4 Reasons How Money in Chinese Culture Became Important
The Chinese culture has a strong fixation on money when comparing different cultures. You have red envelopes with money, Chinese gold ingot, the importance of the fu symbol, the Chinese dragon symbol, lucky cat, lucky coins, karps and goldfish, the money tree, and even the color red.
This belief is so popular that money in China is stereotyped in modern culture today. But today, instead of looking at “Why,” let’s look at potential reasons for how Chinese people within their culture made money an important concept to them.
Reason 1: Money CAN Buy You Happiness
We all know the saying, “Money can’t buy you happiness,” but having money opens a door to opportunities and leisurely activities that can bring happiness.
For example, money allows you to have material goods that a lot of people dreamed of such as having a fancy house, a sports car, the latest technology, and luxury vacations. So, you can be happy when you buy and do things when you want.
Reason 2: Centuries-old cultural practice
It is said that this particular obsession with money could be influenced by centuries-old cultural practices.
The Buddhist religion that helped build Chinese society taught about the concept of karma—whatever you do will come back to you. For example, if you do good things, then good things will come back to you. If you do bad things, then bad things will come back to you. So if you are born into a rich family, it’s because you were a good person in your previous life.
Your good deed in the previous life has rewarded you with good luck and prosperity in this life with karma, resulting in money in Chinese culture becoming a symbol of luck and fortune.
The Taoism belief also contributes to the concept of fortune and money in society. Taoism introduces gods and goddesses if you pray and worship them, they will help you out in return. Resulting in one of the most worshipped being the god of wealth or money 财神 (chai shen). By praying to them, it is believed that you can gain more money or luck for your business.
Another cultural practice that you might be familiar with is the fish tank. In Feng Shui—the concept of energy flow—fish and water symbolize good fortune, prosperity, and wealth. Thus, putting a fish tank in the living room is believed to bring fortune to your house. Chinese restaurants around the world often do this practice. You can also call a Feng Shui expert to determine the best flow of energy in your house or establishment. He can help you decide in which room should you put the fish tank. This is so you can retrieve the maximum amount of prosperity by putting the fish tank strategically.
Reason 3: Economy and political history
These factors might just be the most important factor in how money influences Chinese culture.

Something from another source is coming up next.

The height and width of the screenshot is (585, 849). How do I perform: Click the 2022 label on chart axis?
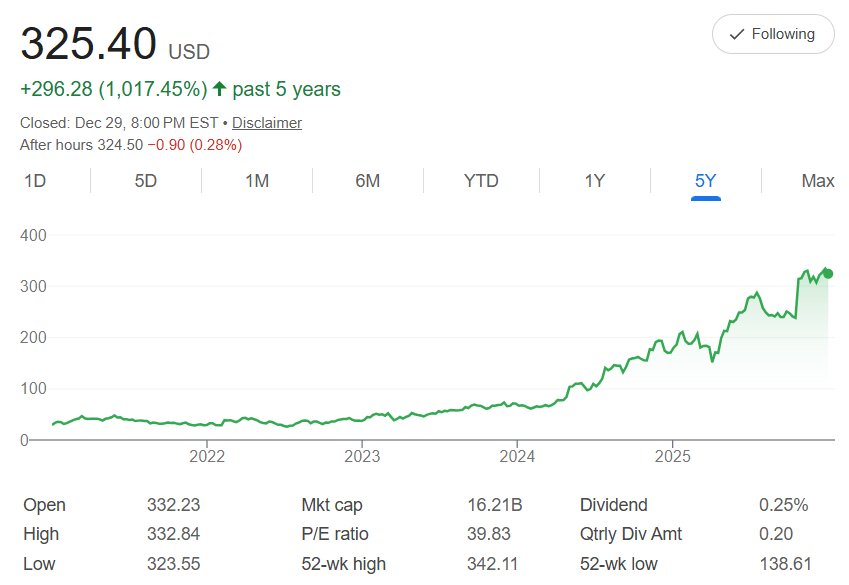coord(207,457)
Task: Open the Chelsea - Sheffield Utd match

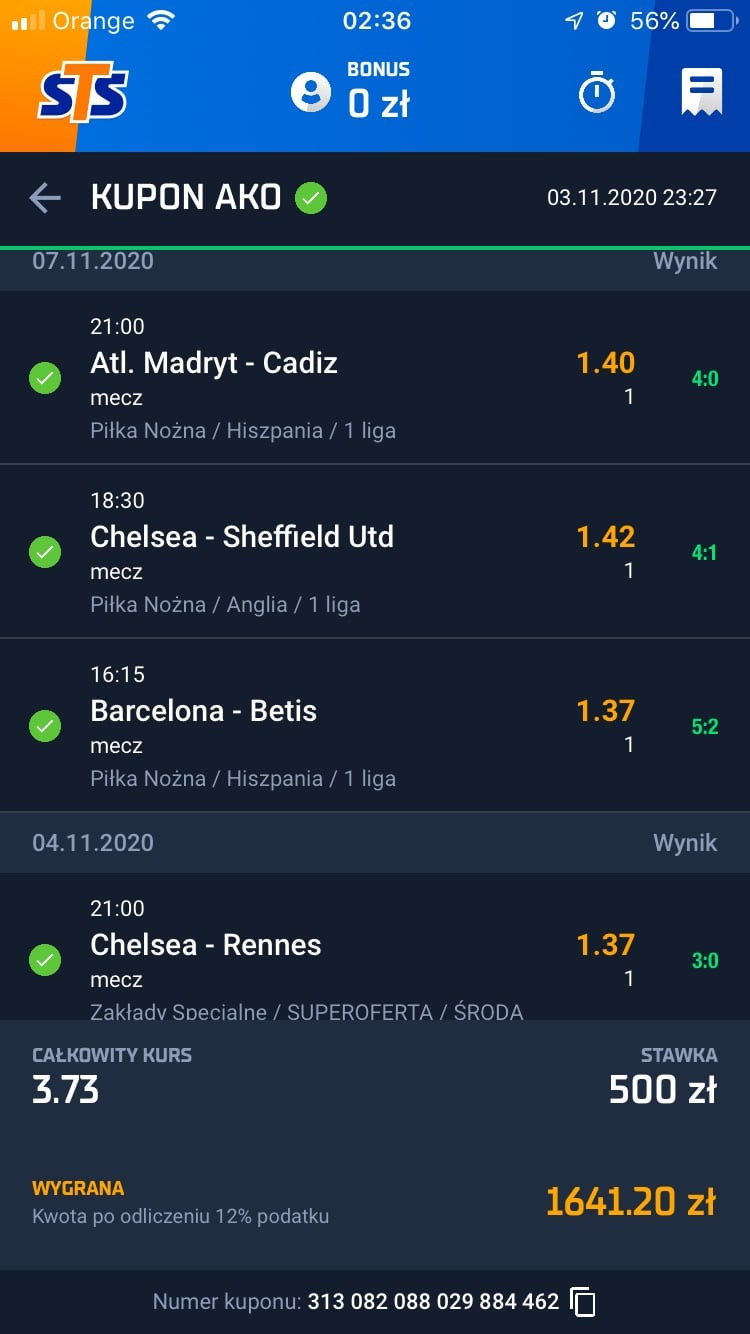Action: click(x=242, y=537)
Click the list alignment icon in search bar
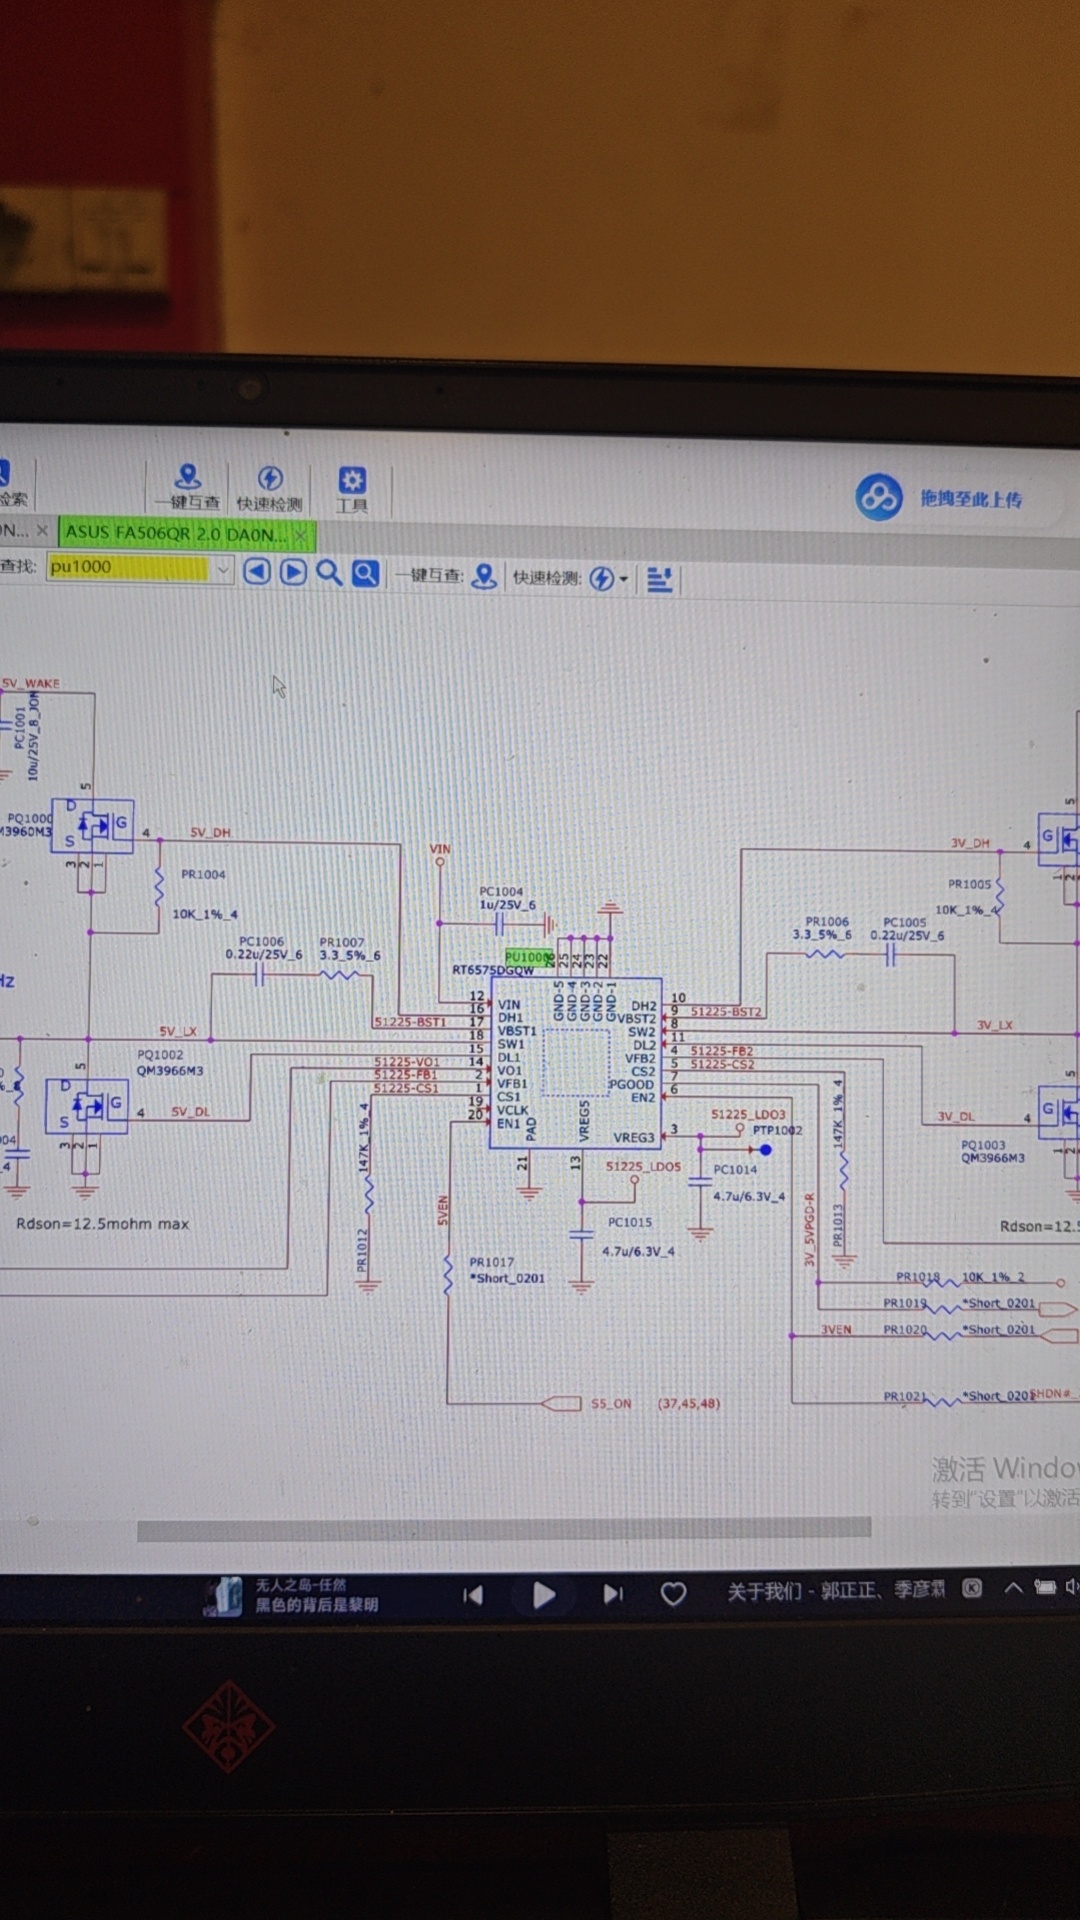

There was a time when ⅓ of China’s population was below the poverty line. Once new leadership took over, the economy reformed and literally, China rose to a wealthy nation in one generation. This movement was under Deng Xiaoping, and one of his infamous quotes was, “To be rich is glorious.” And China is still one of the strongest economies we see today.
During that time of poverty where food was scarce and less than 10 years, your family was able to move into a more luxurious home with plenty of food to eat thanks to the better economy. With that experience, many Chinese people have a connection between money, happiness, and a stable life. The things that they cannot do before, they can do now because they have money.
The stability and safety that money provides were strongly ingrained in people’s heads during that time resulting in many Asian parents encouraging their children on certain career paths like doctors and lawyers where these jobs are stable, receive great income, and have respectable reputations.
Reason 4: China’s Trade History
The earliest record of trade in China dates back to the Qin dynasty in 2000 BC. China has been handling trade as a business ever since then and created a monetary system to support it.
At this point, the rest of the world’s civilization was nowhere near what China was doing. The creation of the Silk Road during the Han Dynasty made China the center of trading for centuries, which brought many merchants around the world to trade with each other. Later, paper money was invented along with a system of depositing—a very similar system to the modern banking system that we know, minus the machines and the internet.
For centuries, Chinese culture has understood the concept of doing business, trading, investing, and saving. Talking about money in Chinese culture is as common in daily life now as it was 2,000 years ago.
China is now the number one country in the world with the most number of billionaires. However, with such high pressure and competition to make money, it has become unbearable for some. Cities jobs have more opportunities to earn more than in rural areas, but this results in income disparity between both areas.
As living in the city with a big family would be too expensive, many parents go alone to work in the city and send money back leading to a common situation where many families only meet once or twice a year.
Despite the crucial importance of money in society, there have been significant cultural shifts that focus more on finding happiness. Money in Chinese culture will remain a crucial part, but the growing importance of happiness might just match that of money.